Problem:
Below is a block of records; repeat each one exactly.

(Collected data)
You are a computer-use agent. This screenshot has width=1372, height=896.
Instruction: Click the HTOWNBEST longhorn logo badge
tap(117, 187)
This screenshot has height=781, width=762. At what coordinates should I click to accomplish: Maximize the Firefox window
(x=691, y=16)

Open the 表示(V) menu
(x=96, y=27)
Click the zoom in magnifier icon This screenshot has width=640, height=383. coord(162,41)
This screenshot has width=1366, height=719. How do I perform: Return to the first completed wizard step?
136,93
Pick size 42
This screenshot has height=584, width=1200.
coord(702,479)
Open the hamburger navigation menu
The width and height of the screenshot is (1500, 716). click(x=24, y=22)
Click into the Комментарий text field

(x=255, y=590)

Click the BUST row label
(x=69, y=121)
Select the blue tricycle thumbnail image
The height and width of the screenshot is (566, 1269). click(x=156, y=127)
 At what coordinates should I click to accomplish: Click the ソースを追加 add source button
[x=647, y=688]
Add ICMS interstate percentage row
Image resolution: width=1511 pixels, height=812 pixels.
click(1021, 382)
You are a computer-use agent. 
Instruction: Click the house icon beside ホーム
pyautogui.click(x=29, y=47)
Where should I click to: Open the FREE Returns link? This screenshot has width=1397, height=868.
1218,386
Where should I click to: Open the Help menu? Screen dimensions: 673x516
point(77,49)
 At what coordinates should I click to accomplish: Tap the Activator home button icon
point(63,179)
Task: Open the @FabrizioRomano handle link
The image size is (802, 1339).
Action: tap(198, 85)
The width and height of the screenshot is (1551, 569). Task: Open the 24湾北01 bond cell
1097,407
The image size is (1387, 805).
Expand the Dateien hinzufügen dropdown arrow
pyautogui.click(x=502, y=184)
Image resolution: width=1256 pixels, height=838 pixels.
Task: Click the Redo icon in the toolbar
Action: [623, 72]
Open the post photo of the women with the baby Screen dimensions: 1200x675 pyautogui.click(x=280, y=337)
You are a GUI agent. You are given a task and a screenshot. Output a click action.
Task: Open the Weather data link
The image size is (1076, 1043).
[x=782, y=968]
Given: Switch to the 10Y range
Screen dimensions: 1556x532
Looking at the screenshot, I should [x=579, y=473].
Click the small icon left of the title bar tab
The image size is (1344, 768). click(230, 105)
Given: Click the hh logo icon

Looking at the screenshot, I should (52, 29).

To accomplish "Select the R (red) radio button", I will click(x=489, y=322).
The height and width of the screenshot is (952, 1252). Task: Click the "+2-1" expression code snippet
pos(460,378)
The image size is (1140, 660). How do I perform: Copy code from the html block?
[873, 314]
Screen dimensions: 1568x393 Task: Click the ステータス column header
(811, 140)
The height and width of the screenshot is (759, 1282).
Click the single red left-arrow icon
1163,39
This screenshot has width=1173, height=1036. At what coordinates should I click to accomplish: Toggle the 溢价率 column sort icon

Reply:
You are a computer-use agent. This screenshot has width=1372, height=896.
Instruction: Click the HTOWNBEST longhorn logo badge
tap(117, 187)
This screenshot has height=781, width=762. At what coordinates should I click to accomplish: Maximize the Firefox window
(x=691, y=16)

Open the 表示(V) menu
(x=96, y=27)
Click the zoom in magnifier icon This screenshot has width=640, height=383. coord(162,41)
This screenshot has width=1366, height=719. How do I perform: Return to the first completed wizard step?
136,93
Pick size 42
This screenshot has height=584, width=1200.
coord(702,479)
Open the hamburger navigation menu
The width and height of the screenshot is (1500, 716). click(x=24, y=22)
Click into the Комментарий text field

(x=255, y=590)

Click the BUST row label
(x=69, y=121)
Select the blue tricycle thumbnail image
The height and width of the screenshot is (566, 1269). click(x=156, y=127)
 At what coordinates should I click to accomplish: Click the ソースを追加 add source button
[x=647, y=688]
Add ICMS interstate percentage row
Image resolution: width=1511 pixels, height=812 pixels.
click(1021, 382)
You are a computer-use agent. 
Instruction: Click the house icon beside ホーム
pyautogui.click(x=29, y=47)
Where should I click to: Open the FREE Returns link? This screenshot has width=1397, height=868.
1218,386
Where should I click to: Open the Help menu? Screen dimensions: 673x516
point(77,49)
 At what coordinates should I click to accomplish: Tap the Activator home button icon
point(63,179)
Task: Open the @FabrizioRomano handle link
The image size is (802, 1339).
Action: tap(198, 85)
The width and height of the screenshot is (1551, 569). Task: Open the 24湾北01 bond cell
1097,407
The image size is (1387, 805).
Expand the Dateien hinzufügen dropdown arrow
pyautogui.click(x=502, y=184)
Image resolution: width=1256 pixels, height=838 pixels.
Task: Click the Redo icon in the toolbar
Action: [623, 72]
Open the post photo of the women with the baby Screen dimensions: 1200x675 pyautogui.click(x=280, y=337)
You are a GUI agent. You are given a task and a screenshot. Output a click action.
Task: Open the Weather data link
The image size is (1076, 1043).
[x=782, y=968]
Given: Switch to the 10Y range
Screen dimensions: 1556x532
Looking at the screenshot, I should [x=579, y=473].
Click the small icon left of the title bar tab
The image size is (1344, 768). click(230, 105)
Given: Click the hh logo icon

Looking at the screenshot, I should (52, 29).

To accomplish "Select the R (red) radio button", I will click(x=489, y=322).
The height and width of the screenshot is (952, 1252). Task: Click the "+2-1" expression code snippet
pos(460,378)
The image size is (1140, 660). How do I perform: Copy code from the html block?
[873, 314]
Screen dimensions: 1568x393 Task: Click the ステータス column header
(811, 140)
The height and width of the screenshot is (759, 1282).
Click the single red left-arrow icon
1163,39
This screenshot has width=1173, height=1036. At what coordinates should I click to accomplish: Toggle the 溢价率 column sort icon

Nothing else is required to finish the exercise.